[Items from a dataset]
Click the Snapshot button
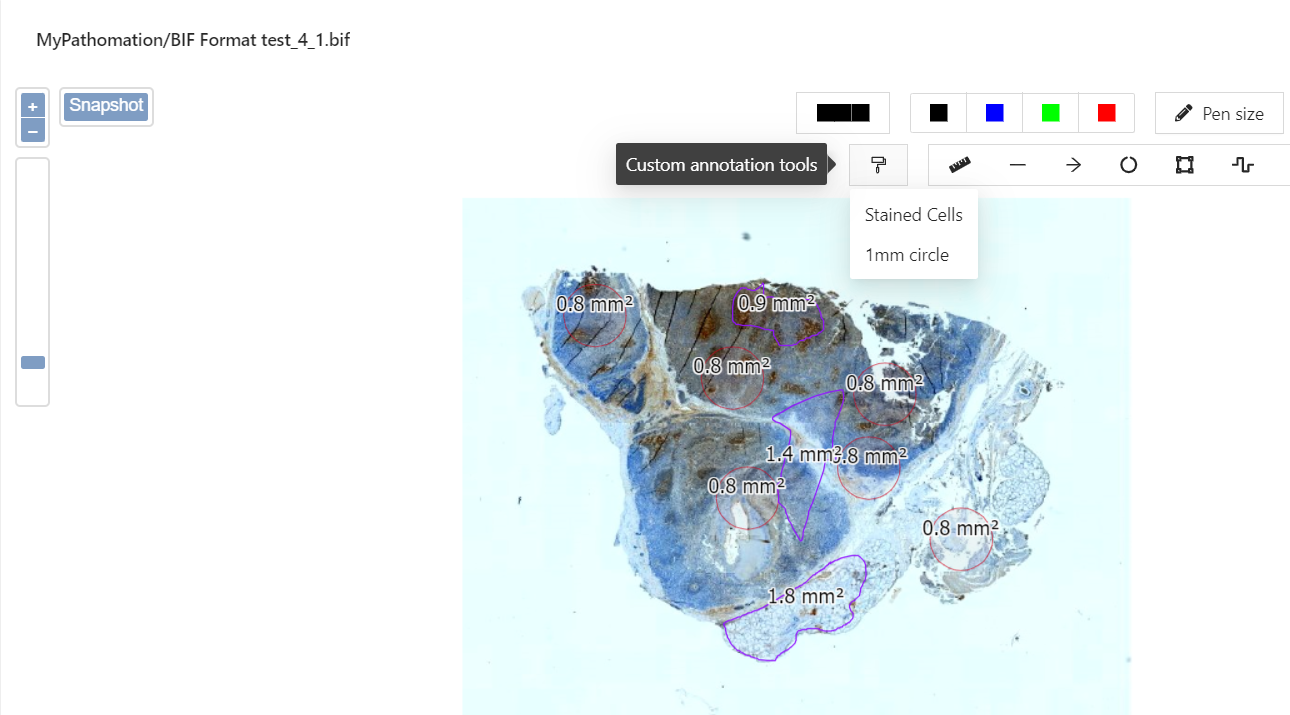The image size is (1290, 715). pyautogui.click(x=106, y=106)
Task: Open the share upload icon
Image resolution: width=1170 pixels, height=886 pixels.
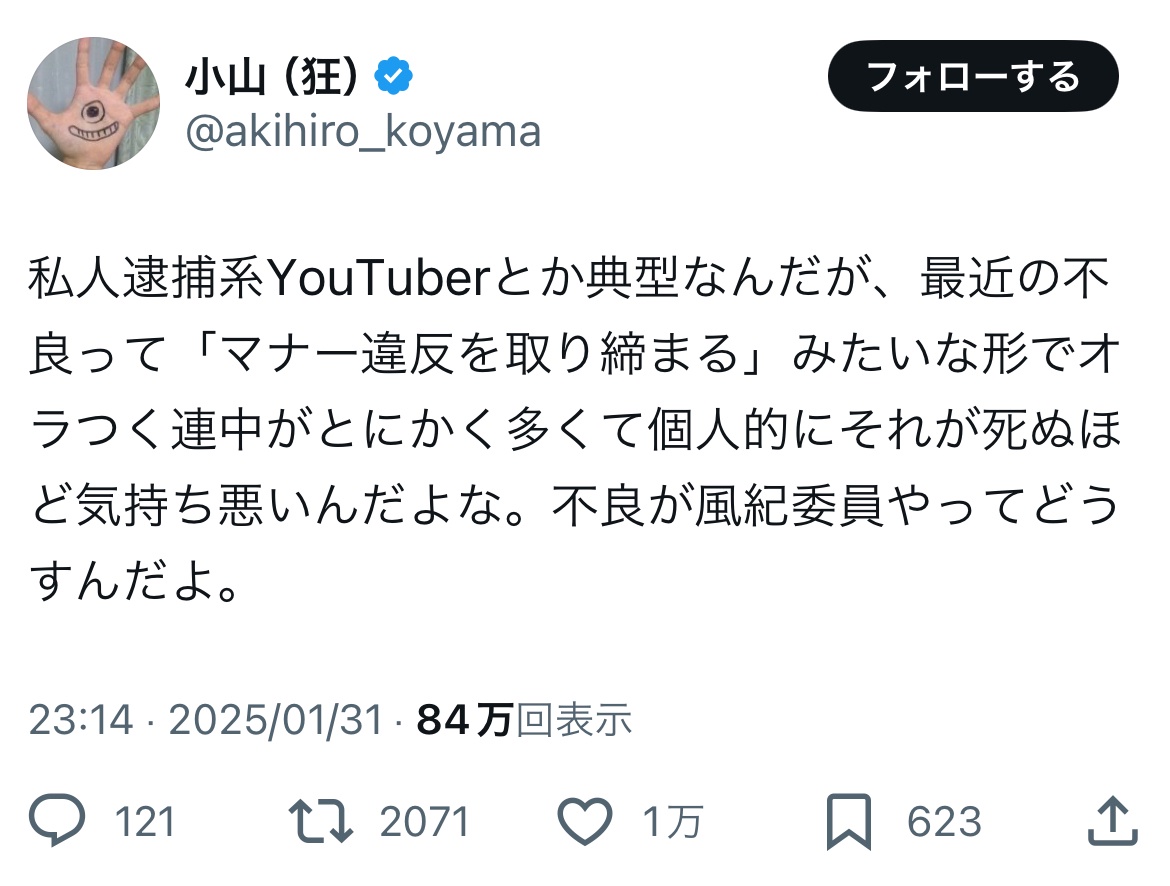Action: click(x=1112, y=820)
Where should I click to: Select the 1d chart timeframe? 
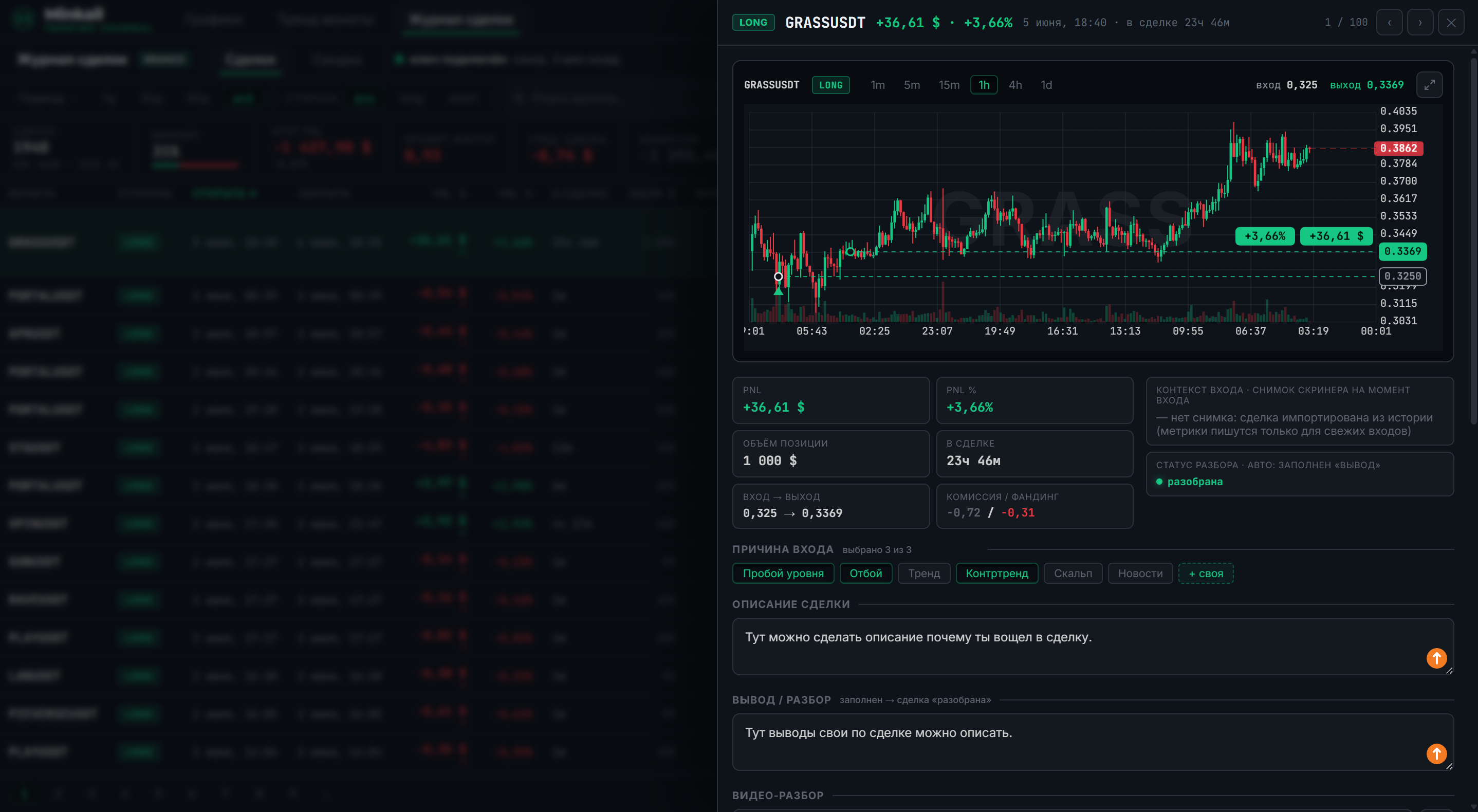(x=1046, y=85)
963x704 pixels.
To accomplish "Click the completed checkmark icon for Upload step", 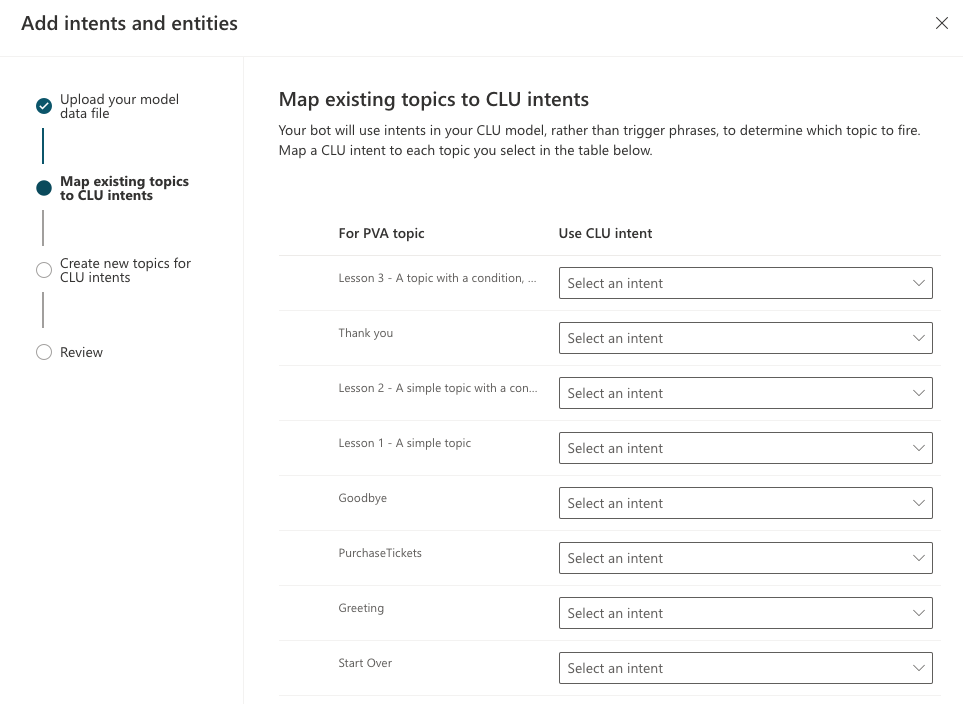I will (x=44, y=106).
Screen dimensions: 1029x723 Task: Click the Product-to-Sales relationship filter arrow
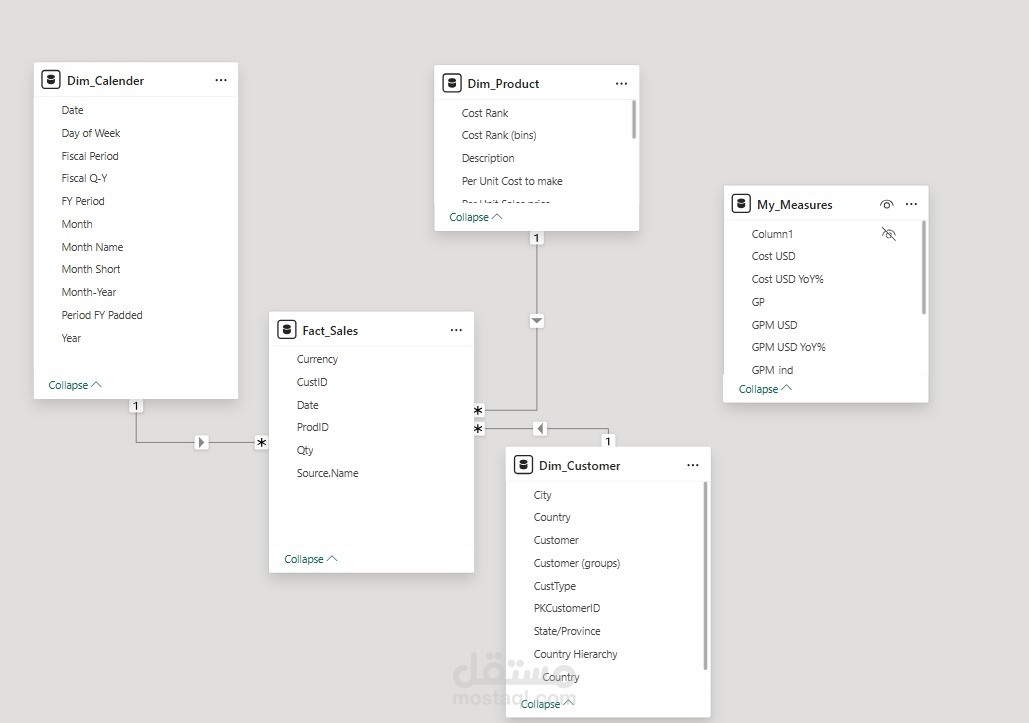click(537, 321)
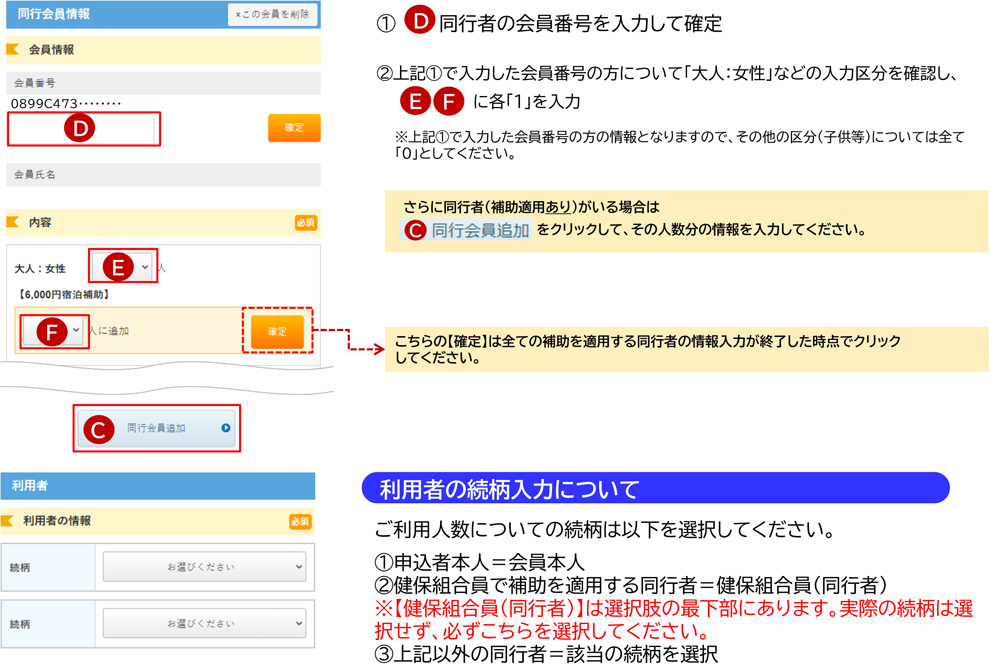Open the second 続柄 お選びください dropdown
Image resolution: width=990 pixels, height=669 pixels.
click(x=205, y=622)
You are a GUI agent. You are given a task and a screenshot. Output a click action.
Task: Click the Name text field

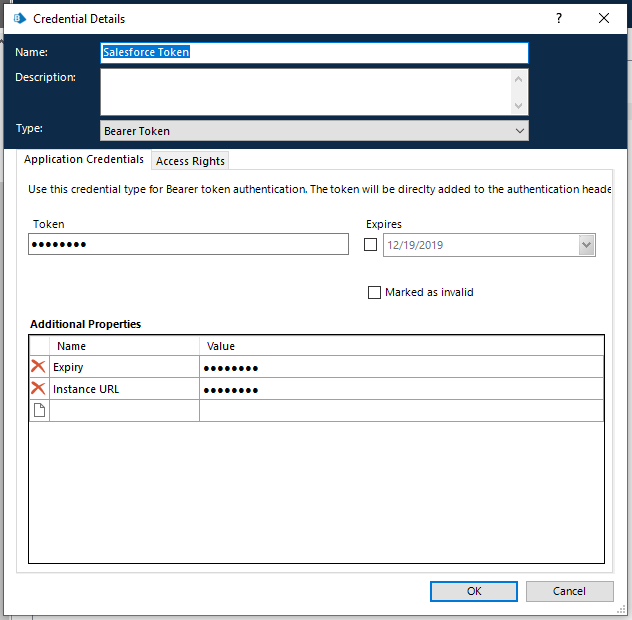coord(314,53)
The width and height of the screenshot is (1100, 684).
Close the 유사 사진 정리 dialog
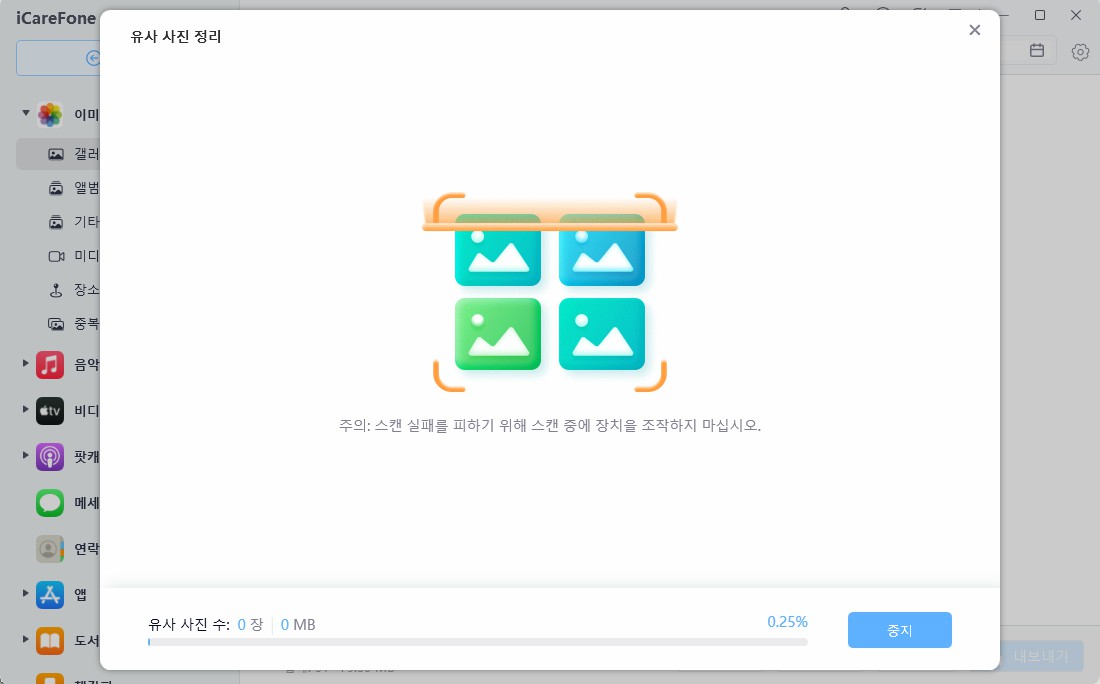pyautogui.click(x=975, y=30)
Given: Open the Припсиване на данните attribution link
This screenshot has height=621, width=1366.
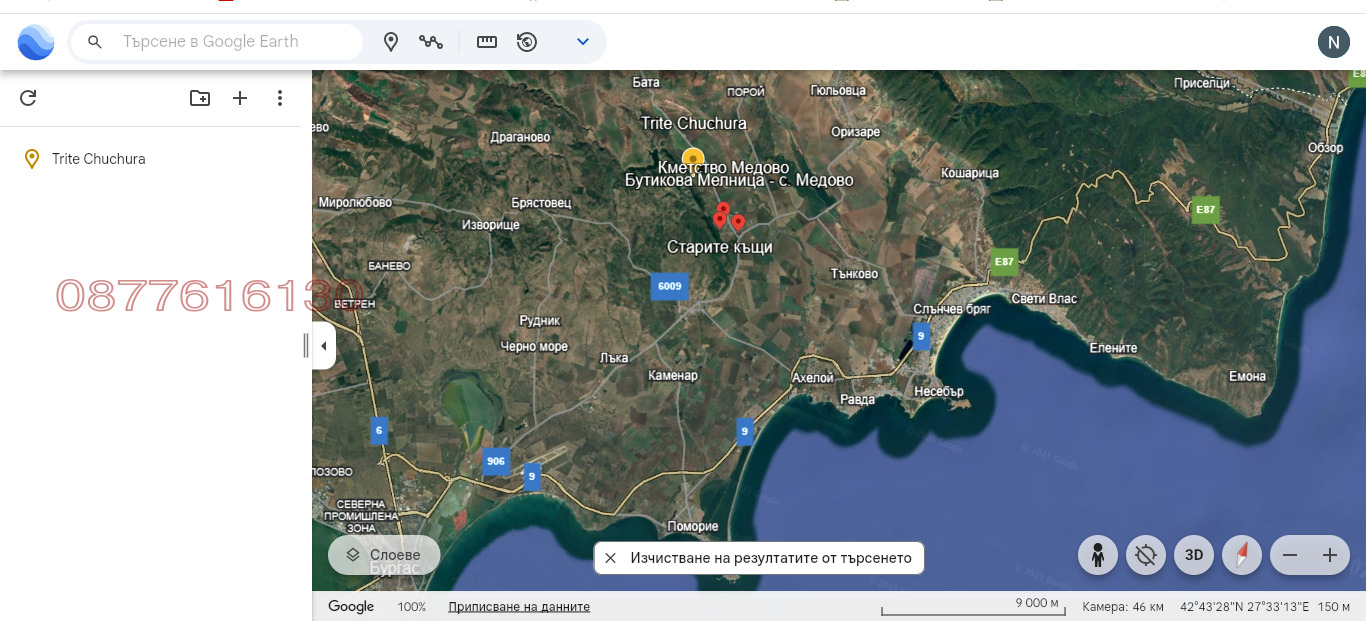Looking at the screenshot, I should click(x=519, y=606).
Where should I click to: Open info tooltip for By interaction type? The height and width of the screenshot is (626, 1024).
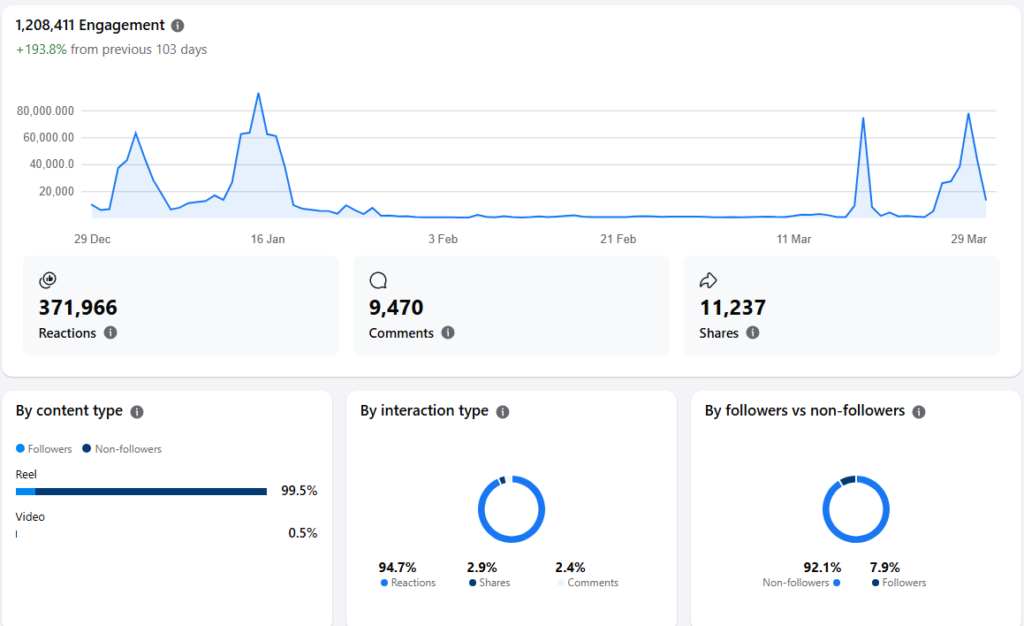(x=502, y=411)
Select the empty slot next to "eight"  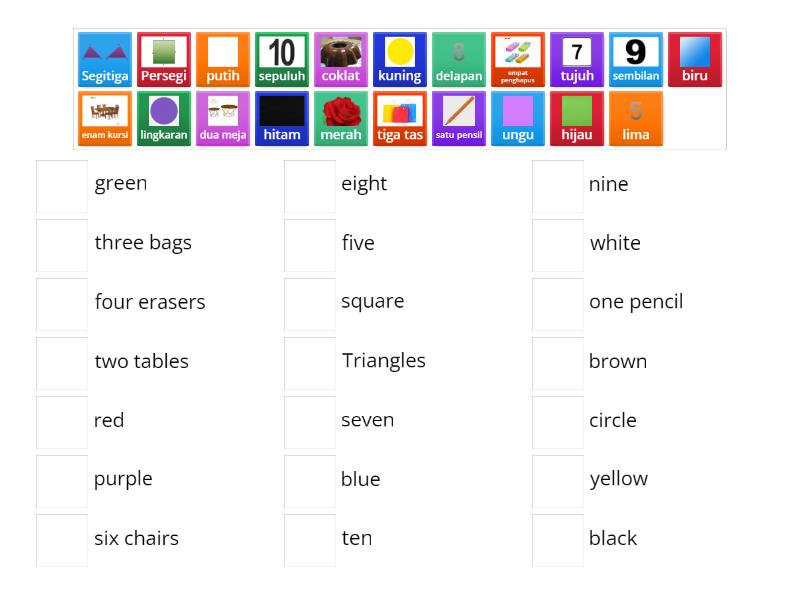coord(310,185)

_What you are asked to do:_
Looking above, find the stretch of lines that opens with the one holding "You are a GUI" and closes with the one holding "Given: Open the". Copy it exactly, pictures excluded.

_Exercise output:_
You are a GUI agent. You are given a task and a screenshot. Output a click action.
Task: Click the Name text field

coord(314,53)
The width and height of the screenshot is (1100, 684).
Close the 유사 사진 정리 dialog
pyautogui.click(x=975, y=30)
Given: Open the Припсиване на данните attribution link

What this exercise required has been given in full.